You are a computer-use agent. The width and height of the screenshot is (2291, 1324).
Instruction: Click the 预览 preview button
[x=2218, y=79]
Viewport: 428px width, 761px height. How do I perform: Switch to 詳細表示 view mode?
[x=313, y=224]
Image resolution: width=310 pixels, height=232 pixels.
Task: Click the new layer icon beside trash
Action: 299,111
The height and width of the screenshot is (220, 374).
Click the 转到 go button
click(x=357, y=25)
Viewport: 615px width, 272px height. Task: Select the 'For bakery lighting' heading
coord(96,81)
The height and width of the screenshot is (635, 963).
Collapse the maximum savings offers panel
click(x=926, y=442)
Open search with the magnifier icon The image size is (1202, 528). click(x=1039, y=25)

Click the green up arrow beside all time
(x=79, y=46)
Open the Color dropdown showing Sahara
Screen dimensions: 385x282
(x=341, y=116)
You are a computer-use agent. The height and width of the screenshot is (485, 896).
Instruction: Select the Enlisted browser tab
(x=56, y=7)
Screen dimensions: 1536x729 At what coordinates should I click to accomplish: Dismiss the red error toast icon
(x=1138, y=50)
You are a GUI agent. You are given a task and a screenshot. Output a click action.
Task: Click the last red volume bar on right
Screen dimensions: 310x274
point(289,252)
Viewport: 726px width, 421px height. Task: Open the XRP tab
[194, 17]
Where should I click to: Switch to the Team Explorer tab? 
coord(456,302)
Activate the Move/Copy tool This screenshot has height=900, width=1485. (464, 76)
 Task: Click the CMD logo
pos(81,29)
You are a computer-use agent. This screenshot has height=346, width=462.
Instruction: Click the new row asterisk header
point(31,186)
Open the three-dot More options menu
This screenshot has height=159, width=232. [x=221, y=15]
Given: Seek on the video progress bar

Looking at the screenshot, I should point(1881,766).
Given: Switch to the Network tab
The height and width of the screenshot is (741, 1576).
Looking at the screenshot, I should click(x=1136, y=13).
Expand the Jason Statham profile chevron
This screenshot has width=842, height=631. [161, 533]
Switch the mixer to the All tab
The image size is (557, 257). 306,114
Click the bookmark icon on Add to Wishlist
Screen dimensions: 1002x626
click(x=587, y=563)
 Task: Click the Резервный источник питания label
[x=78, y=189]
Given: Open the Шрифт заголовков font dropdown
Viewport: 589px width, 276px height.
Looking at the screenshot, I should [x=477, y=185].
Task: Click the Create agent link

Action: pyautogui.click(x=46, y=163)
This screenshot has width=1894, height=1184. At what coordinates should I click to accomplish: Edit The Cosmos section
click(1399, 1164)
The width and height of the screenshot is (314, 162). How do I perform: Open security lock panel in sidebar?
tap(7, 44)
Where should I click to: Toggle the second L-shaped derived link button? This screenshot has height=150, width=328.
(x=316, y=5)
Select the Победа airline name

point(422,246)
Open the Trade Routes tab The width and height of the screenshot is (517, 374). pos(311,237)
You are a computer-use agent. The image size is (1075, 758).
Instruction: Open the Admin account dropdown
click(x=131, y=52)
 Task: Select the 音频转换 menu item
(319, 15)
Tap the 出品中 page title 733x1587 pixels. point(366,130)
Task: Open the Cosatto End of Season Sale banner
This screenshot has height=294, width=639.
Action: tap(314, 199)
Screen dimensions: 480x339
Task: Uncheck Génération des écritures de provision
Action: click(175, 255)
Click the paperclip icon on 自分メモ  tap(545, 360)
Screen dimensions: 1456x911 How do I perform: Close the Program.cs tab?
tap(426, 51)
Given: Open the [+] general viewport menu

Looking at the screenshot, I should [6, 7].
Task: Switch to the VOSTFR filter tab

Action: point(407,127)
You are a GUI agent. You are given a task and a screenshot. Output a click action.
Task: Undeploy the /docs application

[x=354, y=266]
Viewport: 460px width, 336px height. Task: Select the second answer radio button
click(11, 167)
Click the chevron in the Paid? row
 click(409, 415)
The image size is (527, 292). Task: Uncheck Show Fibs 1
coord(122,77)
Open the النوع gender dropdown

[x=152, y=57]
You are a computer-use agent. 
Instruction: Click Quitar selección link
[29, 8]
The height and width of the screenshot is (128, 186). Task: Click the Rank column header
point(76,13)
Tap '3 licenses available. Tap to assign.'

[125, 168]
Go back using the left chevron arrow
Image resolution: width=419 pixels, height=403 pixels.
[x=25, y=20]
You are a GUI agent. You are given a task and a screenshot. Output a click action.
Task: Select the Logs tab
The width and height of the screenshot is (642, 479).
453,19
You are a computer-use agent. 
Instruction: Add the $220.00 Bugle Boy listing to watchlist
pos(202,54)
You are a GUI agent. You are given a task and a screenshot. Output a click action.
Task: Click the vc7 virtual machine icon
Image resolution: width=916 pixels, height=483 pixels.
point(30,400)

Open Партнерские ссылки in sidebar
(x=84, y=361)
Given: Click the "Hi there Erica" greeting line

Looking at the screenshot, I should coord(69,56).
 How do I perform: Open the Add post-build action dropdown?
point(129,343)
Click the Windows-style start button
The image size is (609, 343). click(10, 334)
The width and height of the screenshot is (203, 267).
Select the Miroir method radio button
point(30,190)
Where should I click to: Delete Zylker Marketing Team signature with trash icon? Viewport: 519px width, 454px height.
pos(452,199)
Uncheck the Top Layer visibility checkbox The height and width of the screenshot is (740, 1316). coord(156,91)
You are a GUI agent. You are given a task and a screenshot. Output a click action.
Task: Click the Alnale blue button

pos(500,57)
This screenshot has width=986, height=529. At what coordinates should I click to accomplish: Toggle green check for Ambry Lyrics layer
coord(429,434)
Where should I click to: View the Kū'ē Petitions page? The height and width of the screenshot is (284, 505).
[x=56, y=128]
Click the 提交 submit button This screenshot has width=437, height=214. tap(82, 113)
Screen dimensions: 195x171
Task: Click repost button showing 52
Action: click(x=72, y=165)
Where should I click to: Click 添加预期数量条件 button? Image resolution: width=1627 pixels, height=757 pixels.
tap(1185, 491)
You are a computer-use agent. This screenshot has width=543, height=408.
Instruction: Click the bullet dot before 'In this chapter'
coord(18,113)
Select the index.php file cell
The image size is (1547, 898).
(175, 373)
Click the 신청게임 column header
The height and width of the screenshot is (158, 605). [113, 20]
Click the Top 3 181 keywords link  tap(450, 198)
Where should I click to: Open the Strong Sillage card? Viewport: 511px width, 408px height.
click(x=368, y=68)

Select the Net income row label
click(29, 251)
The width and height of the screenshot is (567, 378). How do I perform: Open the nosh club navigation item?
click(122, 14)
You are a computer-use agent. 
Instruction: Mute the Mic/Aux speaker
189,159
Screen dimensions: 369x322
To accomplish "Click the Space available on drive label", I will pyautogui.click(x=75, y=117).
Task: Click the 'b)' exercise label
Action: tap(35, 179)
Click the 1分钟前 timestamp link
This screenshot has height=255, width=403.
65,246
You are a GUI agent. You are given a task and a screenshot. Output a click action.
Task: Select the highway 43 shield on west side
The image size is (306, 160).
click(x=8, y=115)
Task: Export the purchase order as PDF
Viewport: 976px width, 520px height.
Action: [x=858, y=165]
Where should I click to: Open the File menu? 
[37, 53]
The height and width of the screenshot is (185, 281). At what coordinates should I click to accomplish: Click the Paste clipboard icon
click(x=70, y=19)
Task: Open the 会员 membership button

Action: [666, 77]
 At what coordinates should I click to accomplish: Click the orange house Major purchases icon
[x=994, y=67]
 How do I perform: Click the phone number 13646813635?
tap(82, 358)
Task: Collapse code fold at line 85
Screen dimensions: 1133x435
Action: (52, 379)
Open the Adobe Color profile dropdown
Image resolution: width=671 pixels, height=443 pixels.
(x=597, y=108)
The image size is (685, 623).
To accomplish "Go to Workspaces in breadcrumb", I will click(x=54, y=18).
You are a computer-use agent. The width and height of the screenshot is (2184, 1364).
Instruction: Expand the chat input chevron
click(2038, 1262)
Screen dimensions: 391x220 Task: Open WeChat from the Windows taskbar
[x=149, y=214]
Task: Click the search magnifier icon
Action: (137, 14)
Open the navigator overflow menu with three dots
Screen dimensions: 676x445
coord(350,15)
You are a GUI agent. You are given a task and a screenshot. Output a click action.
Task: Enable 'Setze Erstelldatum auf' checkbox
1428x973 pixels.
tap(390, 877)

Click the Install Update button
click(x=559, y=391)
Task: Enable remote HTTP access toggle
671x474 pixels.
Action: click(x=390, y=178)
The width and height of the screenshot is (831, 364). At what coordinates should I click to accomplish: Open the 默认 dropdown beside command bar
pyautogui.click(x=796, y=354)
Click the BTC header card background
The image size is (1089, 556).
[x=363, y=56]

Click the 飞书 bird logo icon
━━━━━━━━━━━━━━━━
Work instructions.
Could you rewrite the entries from the line containing "is (2184, 1364)." through the end of the entries, changing "Install Update" to "Download Update" and leaving everything else the same?

Correct answer.
You are a computer-use agent. The width and height of the screenshot is (2184, 1364).
Instruction: Expand the chat input chevron
click(2038, 1262)
Screen dimensions: 391x220 Task: Open WeChat from the Windows taskbar
[x=149, y=214]
Task: Click the search magnifier icon
Action: (137, 14)
Open the navigator overflow menu with three dots
Screen dimensions: 676x445
coord(350,15)
You are a GUI agent. You are given a task and a screenshot. Output a click action.
Task: Enable 'Setze Erstelldatum auf' checkbox
1428x973 pixels.
tap(390, 877)

Click the Download Update button
click(x=559, y=391)
Task: Enable remote HTTP access toggle
671x474 pixels.
Action: click(x=390, y=178)
The width and height of the screenshot is (831, 364). At what coordinates should I click to accomplish: Open the 默认 dropdown beside command bar
pyautogui.click(x=796, y=354)
Click the BTC header card background
The image size is (1089, 556).
[x=363, y=56]

Click the 飞书 bird logo icon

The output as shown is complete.